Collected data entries

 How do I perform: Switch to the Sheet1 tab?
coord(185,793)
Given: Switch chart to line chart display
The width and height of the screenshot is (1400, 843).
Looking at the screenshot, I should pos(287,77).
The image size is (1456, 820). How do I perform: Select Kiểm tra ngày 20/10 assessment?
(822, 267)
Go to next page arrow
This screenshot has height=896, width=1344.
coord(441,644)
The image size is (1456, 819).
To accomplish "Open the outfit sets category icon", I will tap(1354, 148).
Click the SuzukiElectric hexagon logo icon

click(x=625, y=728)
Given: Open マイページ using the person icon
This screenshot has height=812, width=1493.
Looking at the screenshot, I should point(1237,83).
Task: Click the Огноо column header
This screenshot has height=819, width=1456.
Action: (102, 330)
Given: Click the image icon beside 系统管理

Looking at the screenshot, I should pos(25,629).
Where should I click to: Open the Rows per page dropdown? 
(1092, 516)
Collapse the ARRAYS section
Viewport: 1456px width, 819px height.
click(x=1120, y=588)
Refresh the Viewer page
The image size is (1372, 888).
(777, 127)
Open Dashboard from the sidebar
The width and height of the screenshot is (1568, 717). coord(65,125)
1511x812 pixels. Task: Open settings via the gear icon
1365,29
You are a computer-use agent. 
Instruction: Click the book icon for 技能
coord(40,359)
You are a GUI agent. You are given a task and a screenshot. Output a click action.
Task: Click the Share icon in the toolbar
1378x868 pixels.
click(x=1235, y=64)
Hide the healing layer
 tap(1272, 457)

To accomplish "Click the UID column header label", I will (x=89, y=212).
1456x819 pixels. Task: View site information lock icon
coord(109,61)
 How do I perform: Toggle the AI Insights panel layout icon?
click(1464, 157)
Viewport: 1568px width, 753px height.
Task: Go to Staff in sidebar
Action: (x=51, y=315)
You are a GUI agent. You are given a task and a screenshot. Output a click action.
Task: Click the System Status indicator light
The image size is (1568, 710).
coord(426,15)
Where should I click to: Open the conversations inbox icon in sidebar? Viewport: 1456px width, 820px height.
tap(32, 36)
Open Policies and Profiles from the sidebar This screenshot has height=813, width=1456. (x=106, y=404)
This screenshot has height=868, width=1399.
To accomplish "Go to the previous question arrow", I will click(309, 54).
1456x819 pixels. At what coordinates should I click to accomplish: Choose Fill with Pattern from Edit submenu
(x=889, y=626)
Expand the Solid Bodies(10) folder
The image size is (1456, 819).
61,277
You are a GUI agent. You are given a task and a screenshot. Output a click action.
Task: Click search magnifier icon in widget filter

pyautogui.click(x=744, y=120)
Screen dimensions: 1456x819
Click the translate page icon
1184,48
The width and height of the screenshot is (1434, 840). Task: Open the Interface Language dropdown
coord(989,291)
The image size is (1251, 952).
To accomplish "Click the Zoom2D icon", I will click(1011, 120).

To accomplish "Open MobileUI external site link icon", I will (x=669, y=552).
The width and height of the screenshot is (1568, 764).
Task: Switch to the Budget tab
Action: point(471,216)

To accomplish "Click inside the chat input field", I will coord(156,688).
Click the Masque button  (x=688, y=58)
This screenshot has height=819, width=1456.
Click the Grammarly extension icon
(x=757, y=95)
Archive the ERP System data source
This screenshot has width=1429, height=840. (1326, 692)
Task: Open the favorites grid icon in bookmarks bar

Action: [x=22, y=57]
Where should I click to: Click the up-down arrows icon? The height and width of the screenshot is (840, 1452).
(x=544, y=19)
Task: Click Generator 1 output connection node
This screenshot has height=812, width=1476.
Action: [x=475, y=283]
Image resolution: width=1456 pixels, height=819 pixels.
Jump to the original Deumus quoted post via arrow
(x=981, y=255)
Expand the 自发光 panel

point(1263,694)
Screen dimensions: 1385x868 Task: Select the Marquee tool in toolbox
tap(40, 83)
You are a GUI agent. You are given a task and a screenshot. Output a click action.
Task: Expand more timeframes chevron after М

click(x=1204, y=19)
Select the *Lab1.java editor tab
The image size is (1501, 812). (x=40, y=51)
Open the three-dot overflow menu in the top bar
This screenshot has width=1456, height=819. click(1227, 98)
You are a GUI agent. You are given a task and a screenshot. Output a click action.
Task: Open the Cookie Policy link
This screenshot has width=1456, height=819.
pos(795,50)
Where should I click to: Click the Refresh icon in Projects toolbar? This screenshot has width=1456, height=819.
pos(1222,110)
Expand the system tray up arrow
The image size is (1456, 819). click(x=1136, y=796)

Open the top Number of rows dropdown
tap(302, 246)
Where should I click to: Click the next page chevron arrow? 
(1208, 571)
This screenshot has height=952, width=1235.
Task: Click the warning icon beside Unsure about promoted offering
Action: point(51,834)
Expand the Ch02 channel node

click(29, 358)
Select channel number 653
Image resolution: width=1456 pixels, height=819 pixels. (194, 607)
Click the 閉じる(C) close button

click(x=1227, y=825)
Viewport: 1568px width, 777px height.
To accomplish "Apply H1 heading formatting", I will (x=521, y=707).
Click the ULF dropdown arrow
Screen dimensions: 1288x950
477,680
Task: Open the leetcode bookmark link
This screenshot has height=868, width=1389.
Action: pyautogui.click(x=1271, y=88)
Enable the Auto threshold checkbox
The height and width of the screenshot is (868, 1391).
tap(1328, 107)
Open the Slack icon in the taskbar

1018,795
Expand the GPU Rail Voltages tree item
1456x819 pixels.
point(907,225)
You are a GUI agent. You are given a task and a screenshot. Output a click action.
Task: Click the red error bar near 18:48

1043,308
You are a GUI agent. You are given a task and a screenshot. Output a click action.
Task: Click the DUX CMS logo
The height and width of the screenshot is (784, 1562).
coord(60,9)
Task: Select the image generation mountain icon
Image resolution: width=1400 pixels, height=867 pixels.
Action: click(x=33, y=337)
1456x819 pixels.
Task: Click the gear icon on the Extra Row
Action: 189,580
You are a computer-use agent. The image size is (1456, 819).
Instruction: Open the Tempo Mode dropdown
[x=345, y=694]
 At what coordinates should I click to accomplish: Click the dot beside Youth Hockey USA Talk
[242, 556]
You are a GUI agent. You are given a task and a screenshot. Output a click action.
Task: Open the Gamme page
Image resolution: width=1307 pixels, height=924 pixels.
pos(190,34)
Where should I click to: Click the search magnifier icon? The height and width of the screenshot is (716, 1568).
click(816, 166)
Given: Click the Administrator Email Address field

Exercise prompt: Return all the lines shown above, precisely as they stand.

Result of the exercise:
 How do I perform: Switch to the Sheet1 tab?
coord(185,793)
Given: Switch chart to line chart display
The width and height of the screenshot is (1400, 843).
Looking at the screenshot, I should pos(287,77).
The image size is (1456, 820). How do I perform: Select Kiểm tra ngày 20/10 assessment?
(822, 267)
Go to next page arrow
This screenshot has height=896, width=1344.
coord(441,644)
The image size is (1456, 819).
To accomplish "Open the outfit sets category icon", I will tap(1354, 148).
Click the SuzukiElectric hexagon logo icon

click(x=625, y=728)
Given: Open マイページ using the person icon
This screenshot has height=812, width=1493.
Looking at the screenshot, I should point(1237,83).
Task: Click the Огноо column header
This screenshot has height=819, width=1456.
Action: (102, 330)
Given: Click the image icon beside 系统管理

Looking at the screenshot, I should pos(25,629).
Where should I click to: Open the Rows per page dropdown? 
(1092, 516)
Collapse the ARRAYS section
Viewport: 1456px width, 819px height.
click(x=1120, y=588)
Refresh the Viewer page
The image size is (1372, 888).
(777, 127)
Open Dashboard from the sidebar
The width and height of the screenshot is (1568, 717). coord(65,125)
1511x812 pixels. Task: Open settings via the gear icon
1365,29
You are a computer-use agent. 
Instruction: Click the book icon for 技能
coord(40,359)
You are a GUI agent. You are given a task and a screenshot. Output a click action.
Task: Click the Share icon in the toolbar
1378x868 pixels.
click(x=1235, y=64)
Hide the healing layer
 tap(1272, 457)

To accomplish "Click the UID column header label", I will (x=89, y=212).
1456x819 pixels. Task: View site information lock icon
coord(109,61)
 How do I perform: Toggle the AI Insights panel layout icon?
click(1464, 157)
Viewport: 1568px width, 753px height.
Task: Go to Staff in sidebar
Action: (x=51, y=315)
You are a GUI agent. You are given a task and a screenshot. Output a click action.
Task: Click the System Status indicator light
The image size is (1568, 710).
coord(426,15)
Where should I click to: Open the conversations inbox icon in sidebar? Viewport: 1456px width, 820px height.
tap(32, 36)
Open Policies and Profiles from the sidebar This screenshot has height=813, width=1456. (x=106, y=404)
This screenshot has height=868, width=1399.
To accomplish "Go to the previous question arrow", I will click(309, 54).
1456x819 pixels. At what coordinates should I click to accomplish: Choose Fill with Pattern from Edit submenu
(x=889, y=626)
Expand the Solid Bodies(10) folder
The image size is (1456, 819).
61,277
You are a GUI agent. You are given a task and a screenshot. Output a click action.
Task: Click search magnifier icon in widget filter

pyautogui.click(x=744, y=120)
Screen dimensions: 1456x819
Click the translate page icon
1184,48
The width and height of the screenshot is (1434, 840). Task: Open the Interface Language dropdown
coord(989,291)
The image size is (1251, 952).
To accomplish "Click the Zoom2D icon", I will click(1011, 120).

To accomplish "Open MobileUI external site link icon", I will (x=669, y=552).
The width and height of the screenshot is (1568, 764).
Task: Switch to the Budget tab
Action: point(471,216)

To accomplish "Click inside the chat input field", I will coord(156,688).
Click the Masque button  (x=688, y=58)
This screenshot has height=819, width=1456.
Click the Grammarly extension icon
(x=757, y=95)
Archive the ERP System data source
This screenshot has width=1429, height=840. (1326, 692)
Task: Open the favorites grid icon in bookmarks bar

Action: [x=22, y=57]
Where should I click to: Click the up-down arrows icon? The height and width of the screenshot is (840, 1452).
(x=544, y=19)
Task: Click Generator 1 output connection node
This screenshot has height=812, width=1476.
Action: [x=475, y=283]
Image resolution: width=1456 pixels, height=819 pixels.
Jump to the original Deumus quoted post via arrow
(x=981, y=255)
Expand the 自发光 panel

point(1263,694)
Screen dimensions: 1385x868 Task: Select the Marquee tool in toolbox
tap(40, 83)
You are a GUI agent. You are given a task and a screenshot. Output a click action.
Task: Expand more timeframes chevron after М

click(x=1204, y=19)
Select the *Lab1.java editor tab
The image size is (1501, 812). (x=40, y=51)
Open the three-dot overflow menu in the top bar
This screenshot has width=1456, height=819. click(1227, 98)
You are a GUI agent. You are given a task and a screenshot. Output a click action.
Task: Open the Cookie Policy link
This screenshot has width=1456, height=819.
pos(795,50)
Where should I click to: Click the Refresh icon in Projects toolbar? This screenshot has width=1456, height=819.
pos(1222,110)
Expand the system tray up arrow
The image size is (1456, 819). click(x=1136, y=796)

Open the top Number of rows dropdown
tap(302, 246)
Where should I click to: Click the next page chevron arrow? 
(1208, 571)
This screenshot has height=952, width=1235.
Task: Click the warning icon beside Unsure about promoted offering
Action: point(51,834)
Expand the Ch02 channel node

click(29, 358)
Select channel number 653
Image resolution: width=1456 pixels, height=819 pixels. (194, 607)
Click the 閉じる(C) close button

click(x=1227, y=825)
Viewport: 1568px width, 777px height.
To accomplish "Apply H1 heading formatting", I will (x=521, y=707).
Click the ULF dropdown arrow
Screen dimensions: 1288x950
477,680
Task: Open the leetcode bookmark link
This screenshot has height=868, width=1389.
Action: pyautogui.click(x=1271, y=88)
Enable the Auto threshold checkbox
The height and width of the screenshot is (868, 1391).
tap(1328, 107)
Open the Slack icon in the taskbar

1018,795
Expand the GPU Rail Voltages tree item
1456x819 pixels.
point(907,225)
You are a GUI agent. You are given a task and a screenshot. Output a click action.
Task: Click the red error bar near 18:48

1043,308
You are a GUI agent. You are given a task and a screenshot. Output a click action.
Task: Click the DUX CMS logo
The height and width of the screenshot is (784, 1562).
coord(60,9)
Task: Select the image generation mountain icon
Image resolution: width=1400 pixels, height=867 pixels.
Action: click(x=33, y=337)
1456x819 pixels.
Task: Click the gear icon on the Extra Row
Action: 189,580
You are a computer-use agent. The image size is (1456, 819).
Instruction: Open the Tempo Mode dropdown
[x=345, y=694]
 At what coordinates should I click to accomplish: Click the dot beside Youth Hockey USA Talk
[242, 556]
You are a GUI agent. You are given a task and a screenshot. Output a click action.
Task: Open the Gamme page
Image resolution: width=1307 pixels, height=924 pixels.
pos(190,34)
Where should I click to: Click the search magnifier icon? The height and width of the screenshot is (716, 1568).
click(816, 166)
Given: Click the Administrator Email Address field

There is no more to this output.